** Aim of the exercise **
Here the job is to restate every entry word for word.

** Given records **
----------------
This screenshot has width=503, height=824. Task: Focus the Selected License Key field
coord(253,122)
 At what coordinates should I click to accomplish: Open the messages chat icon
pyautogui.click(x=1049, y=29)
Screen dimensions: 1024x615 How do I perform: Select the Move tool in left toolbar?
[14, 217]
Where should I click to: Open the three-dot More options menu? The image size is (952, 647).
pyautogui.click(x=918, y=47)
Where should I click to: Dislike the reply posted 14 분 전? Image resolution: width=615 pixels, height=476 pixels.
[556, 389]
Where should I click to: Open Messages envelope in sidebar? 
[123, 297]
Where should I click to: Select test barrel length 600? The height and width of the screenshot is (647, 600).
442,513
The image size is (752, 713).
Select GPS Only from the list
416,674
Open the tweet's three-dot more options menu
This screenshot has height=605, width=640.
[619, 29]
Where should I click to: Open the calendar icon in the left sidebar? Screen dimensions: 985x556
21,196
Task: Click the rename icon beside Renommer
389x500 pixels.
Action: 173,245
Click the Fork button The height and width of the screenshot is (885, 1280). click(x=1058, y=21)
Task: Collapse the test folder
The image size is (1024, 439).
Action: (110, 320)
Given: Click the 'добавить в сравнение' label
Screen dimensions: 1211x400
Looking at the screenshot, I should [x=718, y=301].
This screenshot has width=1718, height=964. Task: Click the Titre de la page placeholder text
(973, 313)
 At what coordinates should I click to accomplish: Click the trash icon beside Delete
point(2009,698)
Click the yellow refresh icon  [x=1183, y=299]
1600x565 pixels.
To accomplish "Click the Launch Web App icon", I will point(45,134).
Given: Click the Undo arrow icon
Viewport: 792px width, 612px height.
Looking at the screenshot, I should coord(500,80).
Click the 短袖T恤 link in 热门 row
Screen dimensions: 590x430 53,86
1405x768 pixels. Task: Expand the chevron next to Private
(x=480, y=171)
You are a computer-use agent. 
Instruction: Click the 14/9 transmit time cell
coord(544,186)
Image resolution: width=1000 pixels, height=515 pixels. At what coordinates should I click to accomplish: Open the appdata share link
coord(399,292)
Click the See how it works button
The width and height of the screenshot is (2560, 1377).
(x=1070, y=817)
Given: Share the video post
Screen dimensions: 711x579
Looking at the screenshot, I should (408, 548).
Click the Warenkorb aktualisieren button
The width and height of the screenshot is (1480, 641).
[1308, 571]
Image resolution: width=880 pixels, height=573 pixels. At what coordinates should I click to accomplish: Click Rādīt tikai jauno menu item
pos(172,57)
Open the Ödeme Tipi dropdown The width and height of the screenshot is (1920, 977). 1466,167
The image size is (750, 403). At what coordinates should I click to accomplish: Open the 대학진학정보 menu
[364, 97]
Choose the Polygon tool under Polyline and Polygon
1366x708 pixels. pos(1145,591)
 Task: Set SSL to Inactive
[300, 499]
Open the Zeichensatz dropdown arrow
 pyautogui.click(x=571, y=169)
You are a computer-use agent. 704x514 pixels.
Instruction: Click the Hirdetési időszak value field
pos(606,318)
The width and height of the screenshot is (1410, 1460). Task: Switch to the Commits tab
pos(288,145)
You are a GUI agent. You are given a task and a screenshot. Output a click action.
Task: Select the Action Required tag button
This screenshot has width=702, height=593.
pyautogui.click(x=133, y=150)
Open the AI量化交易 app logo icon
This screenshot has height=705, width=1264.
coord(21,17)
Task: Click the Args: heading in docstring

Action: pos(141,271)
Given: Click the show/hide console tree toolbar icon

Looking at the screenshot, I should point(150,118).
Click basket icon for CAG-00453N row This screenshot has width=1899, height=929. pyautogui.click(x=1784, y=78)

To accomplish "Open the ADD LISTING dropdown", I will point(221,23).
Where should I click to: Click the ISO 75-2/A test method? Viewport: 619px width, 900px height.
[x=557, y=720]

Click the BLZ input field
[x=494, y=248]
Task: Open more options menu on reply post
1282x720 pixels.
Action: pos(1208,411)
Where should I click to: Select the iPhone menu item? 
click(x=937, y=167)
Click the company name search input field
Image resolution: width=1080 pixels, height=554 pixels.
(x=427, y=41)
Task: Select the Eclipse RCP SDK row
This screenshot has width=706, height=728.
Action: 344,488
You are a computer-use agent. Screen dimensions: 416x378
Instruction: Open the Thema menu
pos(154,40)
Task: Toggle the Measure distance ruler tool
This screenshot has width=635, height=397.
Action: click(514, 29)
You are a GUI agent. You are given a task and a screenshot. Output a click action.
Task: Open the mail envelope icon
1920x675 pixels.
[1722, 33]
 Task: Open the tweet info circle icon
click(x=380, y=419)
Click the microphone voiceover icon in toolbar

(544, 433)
----------------
** Written answer **
This screenshot has width=503, height=824. Task: Focus the Selected License Key field
coord(253,122)
 At what coordinates should I click to accomplish: Open the messages chat icon
pyautogui.click(x=1049, y=29)
Screen dimensions: 1024x615 How do I perform: Select the Move tool in left toolbar?
[14, 217]
Where should I click to: Open the three-dot More options menu? The image size is (952, 647).
pyautogui.click(x=918, y=47)
Where should I click to: Dislike the reply posted 14 분 전? Image resolution: width=615 pixels, height=476 pixels.
[556, 389]
Where should I click to: Open Messages envelope in sidebar? 
[123, 297]
Where should I click to: Select test barrel length 600? The height and width of the screenshot is (647, 600).
442,513
The image size is (752, 713).
Select GPS Only from the list
416,674
Open the tweet's three-dot more options menu
This screenshot has height=605, width=640.
[619, 29]
Where should I click to: Open the calendar icon in the left sidebar? Screen dimensions: 985x556
21,196
Task: Click the rename icon beside Renommer
389x500 pixels.
Action: 173,245
Click the Fork button The height and width of the screenshot is (885, 1280). click(x=1058, y=21)
Task: Collapse the test folder
The image size is (1024, 439).
Action: (110, 320)
Given: Click the 'добавить в сравнение' label
Screen dimensions: 1211x400
Looking at the screenshot, I should [x=718, y=301].
This screenshot has width=1718, height=964. Task: Click the Titre de la page placeholder text
(973, 313)
 At what coordinates should I click to accomplish: Click the trash icon beside Delete
point(2009,698)
Click the yellow refresh icon  [x=1183, y=299]
1600x565 pixels.
To accomplish "Click the Launch Web App icon", I will point(45,134).
Given: Click the Undo arrow icon
Viewport: 792px width, 612px height.
Looking at the screenshot, I should coord(500,80).
Click the 短袖T恤 link in 热门 row
Screen dimensions: 590x430 53,86
1405x768 pixels. Task: Expand the chevron next to Private
(x=480, y=171)
You are a computer-use agent. 
Instruction: Click the 14/9 transmit time cell
coord(544,186)
Image resolution: width=1000 pixels, height=515 pixels. At what coordinates should I click to accomplish: Open the appdata share link
coord(399,292)
Click the See how it works button
The width and height of the screenshot is (2560, 1377).
(x=1070, y=817)
Given: Share the video post
Screen dimensions: 711x579
Looking at the screenshot, I should (408, 548).
Click the Warenkorb aktualisieren button
The width and height of the screenshot is (1480, 641).
[1308, 571]
Image resolution: width=880 pixels, height=573 pixels. At what coordinates should I click to accomplish: Click Rādīt tikai jauno menu item
pos(172,57)
Open the Ödeme Tipi dropdown The width and height of the screenshot is (1920, 977). 1466,167
The image size is (750, 403). At what coordinates should I click to accomplish: Open the 대학진학정보 menu
[364, 97]
Choose the Polygon tool under Polyline and Polygon
1366x708 pixels. pos(1145,591)
 Task: Set SSL to Inactive
[300, 499]
Open the Zeichensatz dropdown arrow
 pyautogui.click(x=571, y=169)
You are a computer-use agent. 704x514 pixels.
Instruction: Click the Hirdetési időszak value field
pos(606,318)
The width and height of the screenshot is (1410, 1460). Task: Switch to the Commits tab
pos(288,145)
You are a GUI agent. You are given a task and a screenshot. Output a click action.
Task: Select the Action Required tag button
This screenshot has width=702, height=593.
pyautogui.click(x=133, y=150)
Open the AI量化交易 app logo icon
This screenshot has height=705, width=1264.
coord(21,17)
Task: Click the Args: heading in docstring

Action: pos(141,271)
Given: Click the show/hide console tree toolbar icon

Looking at the screenshot, I should point(150,118).
Click basket icon for CAG-00453N row This screenshot has width=1899, height=929. pyautogui.click(x=1784, y=78)

To accomplish "Open the ADD LISTING dropdown", I will point(221,23).
Where should I click to: Click the ISO 75-2/A test method? Viewport: 619px width, 900px height.
[x=557, y=720]

Click the BLZ input field
[x=494, y=248]
Task: Open more options menu on reply post
1282x720 pixels.
Action: pos(1208,411)
Where should I click to: Select the iPhone menu item? 
click(x=937, y=167)
Click the company name search input field
Image resolution: width=1080 pixels, height=554 pixels.
(x=427, y=41)
Task: Select the Eclipse RCP SDK row
This screenshot has width=706, height=728.
Action: 344,488
You are a computer-use agent. Screen dimensions: 416x378
Instruction: Open the Thema menu
pos(154,40)
Task: Toggle the Measure distance ruler tool
This screenshot has width=635, height=397.
Action: click(514, 29)
You are a GUI agent. You are given a task and a screenshot. Output a click action.
Task: Open the mail envelope icon
1920x675 pixels.
[1722, 33]
 Task: Open the tweet info circle icon
click(x=380, y=419)
Click the microphone voiceover icon in toolbar

(544, 433)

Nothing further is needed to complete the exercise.